> [What this task involves]
From the data below, retype exactly the lines starting with the one that contains "Instruction: Click the plug-in" and ending with the one that contains "The height and width of the screenshot is (1461, 717).", both included.

(Source records)

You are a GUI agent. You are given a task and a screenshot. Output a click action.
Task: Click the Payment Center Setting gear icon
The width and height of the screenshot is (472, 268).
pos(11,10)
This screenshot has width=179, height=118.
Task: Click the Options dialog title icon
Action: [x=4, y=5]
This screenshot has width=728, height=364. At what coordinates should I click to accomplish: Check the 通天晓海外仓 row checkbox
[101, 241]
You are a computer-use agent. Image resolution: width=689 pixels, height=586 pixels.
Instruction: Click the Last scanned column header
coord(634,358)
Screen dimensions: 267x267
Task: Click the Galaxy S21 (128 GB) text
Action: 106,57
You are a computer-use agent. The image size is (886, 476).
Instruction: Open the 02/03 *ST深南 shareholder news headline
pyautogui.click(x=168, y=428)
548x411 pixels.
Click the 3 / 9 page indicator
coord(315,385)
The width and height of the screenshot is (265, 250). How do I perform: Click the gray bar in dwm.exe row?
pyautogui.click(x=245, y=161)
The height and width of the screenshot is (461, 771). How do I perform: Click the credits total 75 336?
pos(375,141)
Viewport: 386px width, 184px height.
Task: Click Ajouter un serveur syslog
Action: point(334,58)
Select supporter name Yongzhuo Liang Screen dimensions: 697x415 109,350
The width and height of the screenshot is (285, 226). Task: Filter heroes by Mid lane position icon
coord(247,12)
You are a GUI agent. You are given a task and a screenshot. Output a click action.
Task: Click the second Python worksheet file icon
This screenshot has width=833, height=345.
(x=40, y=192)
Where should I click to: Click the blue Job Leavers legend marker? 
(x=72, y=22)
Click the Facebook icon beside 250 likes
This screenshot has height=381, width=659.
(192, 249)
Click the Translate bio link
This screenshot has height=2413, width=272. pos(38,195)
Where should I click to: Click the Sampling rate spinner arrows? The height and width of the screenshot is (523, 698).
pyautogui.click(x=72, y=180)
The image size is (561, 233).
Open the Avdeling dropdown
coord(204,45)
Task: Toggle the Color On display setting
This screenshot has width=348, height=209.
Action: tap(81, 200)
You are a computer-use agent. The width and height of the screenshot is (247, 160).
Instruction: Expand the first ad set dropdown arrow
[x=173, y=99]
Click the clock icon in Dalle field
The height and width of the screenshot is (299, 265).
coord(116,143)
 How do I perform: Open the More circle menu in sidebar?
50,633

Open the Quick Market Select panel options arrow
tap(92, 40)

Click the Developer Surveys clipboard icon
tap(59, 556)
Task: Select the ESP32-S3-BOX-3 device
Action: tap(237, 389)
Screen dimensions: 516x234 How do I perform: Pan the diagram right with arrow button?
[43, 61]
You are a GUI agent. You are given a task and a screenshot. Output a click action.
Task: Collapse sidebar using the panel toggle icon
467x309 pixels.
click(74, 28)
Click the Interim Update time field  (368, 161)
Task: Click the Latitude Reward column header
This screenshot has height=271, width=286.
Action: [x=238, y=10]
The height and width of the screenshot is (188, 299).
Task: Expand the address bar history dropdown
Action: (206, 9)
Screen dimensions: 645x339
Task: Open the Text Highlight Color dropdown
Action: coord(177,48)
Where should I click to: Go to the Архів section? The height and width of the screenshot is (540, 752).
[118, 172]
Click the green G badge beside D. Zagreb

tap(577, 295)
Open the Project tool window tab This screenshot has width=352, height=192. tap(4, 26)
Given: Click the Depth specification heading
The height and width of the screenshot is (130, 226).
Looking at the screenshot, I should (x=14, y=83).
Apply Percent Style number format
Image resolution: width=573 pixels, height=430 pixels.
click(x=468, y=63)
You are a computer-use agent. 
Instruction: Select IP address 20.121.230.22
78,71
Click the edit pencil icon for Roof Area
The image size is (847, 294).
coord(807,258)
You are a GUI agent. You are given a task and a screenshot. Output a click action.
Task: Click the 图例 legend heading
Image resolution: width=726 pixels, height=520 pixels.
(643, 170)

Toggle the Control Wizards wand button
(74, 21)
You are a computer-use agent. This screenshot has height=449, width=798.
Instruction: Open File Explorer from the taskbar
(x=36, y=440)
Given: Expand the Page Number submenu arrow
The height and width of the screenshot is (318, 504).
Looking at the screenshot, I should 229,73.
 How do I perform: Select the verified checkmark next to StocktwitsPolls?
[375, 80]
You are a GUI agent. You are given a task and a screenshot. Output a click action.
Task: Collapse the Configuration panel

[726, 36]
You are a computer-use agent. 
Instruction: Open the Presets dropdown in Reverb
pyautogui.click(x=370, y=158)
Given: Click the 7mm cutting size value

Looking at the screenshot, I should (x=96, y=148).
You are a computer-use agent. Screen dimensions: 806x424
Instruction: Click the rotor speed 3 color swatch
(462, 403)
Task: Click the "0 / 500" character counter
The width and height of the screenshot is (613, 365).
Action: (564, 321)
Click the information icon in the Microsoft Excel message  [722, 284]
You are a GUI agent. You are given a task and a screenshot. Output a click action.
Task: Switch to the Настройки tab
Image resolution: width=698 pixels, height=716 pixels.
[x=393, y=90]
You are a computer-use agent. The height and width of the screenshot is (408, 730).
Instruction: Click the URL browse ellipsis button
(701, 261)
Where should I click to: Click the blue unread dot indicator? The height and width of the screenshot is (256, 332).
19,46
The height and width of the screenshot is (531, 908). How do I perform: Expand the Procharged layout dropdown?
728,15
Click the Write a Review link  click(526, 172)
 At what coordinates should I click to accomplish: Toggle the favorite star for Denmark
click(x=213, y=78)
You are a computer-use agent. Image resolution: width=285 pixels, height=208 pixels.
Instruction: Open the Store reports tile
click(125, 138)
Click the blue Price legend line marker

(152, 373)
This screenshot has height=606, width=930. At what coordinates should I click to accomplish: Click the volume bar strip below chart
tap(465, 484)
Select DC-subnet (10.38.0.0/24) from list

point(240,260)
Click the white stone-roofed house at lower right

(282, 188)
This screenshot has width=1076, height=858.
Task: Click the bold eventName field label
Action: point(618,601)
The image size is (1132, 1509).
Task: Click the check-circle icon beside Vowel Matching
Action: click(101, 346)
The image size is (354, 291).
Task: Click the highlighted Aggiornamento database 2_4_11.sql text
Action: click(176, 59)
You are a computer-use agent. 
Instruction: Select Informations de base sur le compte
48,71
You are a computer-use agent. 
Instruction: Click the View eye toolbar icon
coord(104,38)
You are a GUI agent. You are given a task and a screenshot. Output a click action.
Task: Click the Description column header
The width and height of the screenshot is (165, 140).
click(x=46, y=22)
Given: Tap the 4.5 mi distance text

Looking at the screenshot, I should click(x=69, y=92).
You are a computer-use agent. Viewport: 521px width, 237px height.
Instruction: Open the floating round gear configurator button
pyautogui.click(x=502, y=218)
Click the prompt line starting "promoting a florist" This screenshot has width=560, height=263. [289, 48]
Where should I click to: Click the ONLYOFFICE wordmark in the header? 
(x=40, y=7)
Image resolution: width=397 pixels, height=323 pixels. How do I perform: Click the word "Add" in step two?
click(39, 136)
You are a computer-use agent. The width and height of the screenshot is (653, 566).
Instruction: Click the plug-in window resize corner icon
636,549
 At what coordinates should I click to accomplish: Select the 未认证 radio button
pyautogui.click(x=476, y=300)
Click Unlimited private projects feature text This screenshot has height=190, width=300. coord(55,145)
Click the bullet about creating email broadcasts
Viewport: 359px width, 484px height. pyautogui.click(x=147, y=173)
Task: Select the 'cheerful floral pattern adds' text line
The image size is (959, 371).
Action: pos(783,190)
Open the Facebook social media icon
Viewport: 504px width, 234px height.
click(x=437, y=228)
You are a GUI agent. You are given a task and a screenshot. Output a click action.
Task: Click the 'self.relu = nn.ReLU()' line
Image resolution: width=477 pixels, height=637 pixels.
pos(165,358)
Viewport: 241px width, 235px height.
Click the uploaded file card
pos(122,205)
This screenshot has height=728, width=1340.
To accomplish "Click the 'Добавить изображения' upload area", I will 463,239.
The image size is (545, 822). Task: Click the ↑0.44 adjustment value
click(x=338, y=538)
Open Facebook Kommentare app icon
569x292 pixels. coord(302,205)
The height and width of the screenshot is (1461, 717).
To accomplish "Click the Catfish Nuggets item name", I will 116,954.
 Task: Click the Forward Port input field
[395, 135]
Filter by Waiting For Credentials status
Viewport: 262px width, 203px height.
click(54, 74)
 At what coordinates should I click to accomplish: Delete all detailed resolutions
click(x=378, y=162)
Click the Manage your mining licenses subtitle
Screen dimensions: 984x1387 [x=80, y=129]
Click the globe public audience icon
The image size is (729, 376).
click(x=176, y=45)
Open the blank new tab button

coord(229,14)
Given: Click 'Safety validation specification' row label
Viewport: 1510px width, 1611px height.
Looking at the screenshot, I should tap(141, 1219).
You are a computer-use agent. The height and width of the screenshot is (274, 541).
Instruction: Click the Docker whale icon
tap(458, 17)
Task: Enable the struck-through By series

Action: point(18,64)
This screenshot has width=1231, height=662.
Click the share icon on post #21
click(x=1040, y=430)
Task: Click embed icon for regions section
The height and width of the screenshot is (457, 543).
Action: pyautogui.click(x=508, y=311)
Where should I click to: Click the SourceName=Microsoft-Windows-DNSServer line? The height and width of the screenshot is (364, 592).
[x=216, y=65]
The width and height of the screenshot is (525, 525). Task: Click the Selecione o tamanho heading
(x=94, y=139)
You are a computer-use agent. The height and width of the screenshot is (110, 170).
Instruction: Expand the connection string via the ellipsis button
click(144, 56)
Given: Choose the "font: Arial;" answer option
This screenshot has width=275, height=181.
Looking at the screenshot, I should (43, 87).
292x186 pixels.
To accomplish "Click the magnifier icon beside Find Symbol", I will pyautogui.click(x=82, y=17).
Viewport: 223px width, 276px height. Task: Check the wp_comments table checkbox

> [Worked solution]
Instruction: Click the plug-in window resize corner icon
636,549
 At what coordinates should I click to accomplish: Select the 未认证 radio button
pyautogui.click(x=476, y=300)
Click Unlimited private projects feature text This screenshot has height=190, width=300. coord(55,145)
Click the bullet about creating email broadcasts
Viewport: 359px width, 484px height. pyautogui.click(x=147, y=173)
Task: Select the 'cheerful floral pattern adds' text line
The image size is (959, 371).
Action: pos(783,190)
Open the Facebook social media icon
Viewport: 504px width, 234px height.
click(x=437, y=228)
You are a GUI agent. You are given a task and a screenshot. Output a click action.
Task: Click the 'self.relu = nn.ReLU()' line
Image resolution: width=477 pixels, height=637 pixels.
pos(165,358)
Viewport: 241px width, 235px height.
Click the uploaded file card
pos(122,205)
This screenshot has height=728, width=1340.
To accomplish "Click the 'Добавить изображения' upload area", I will 463,239.
The image size is (545, 822). Task: Click the ↑0.44 adjustment value
click(x=338, y=538)
Open Facebook Kommentare app icon
569x292 pixels. coord(302,205)
The height and width of the screenshot is (1461, 717).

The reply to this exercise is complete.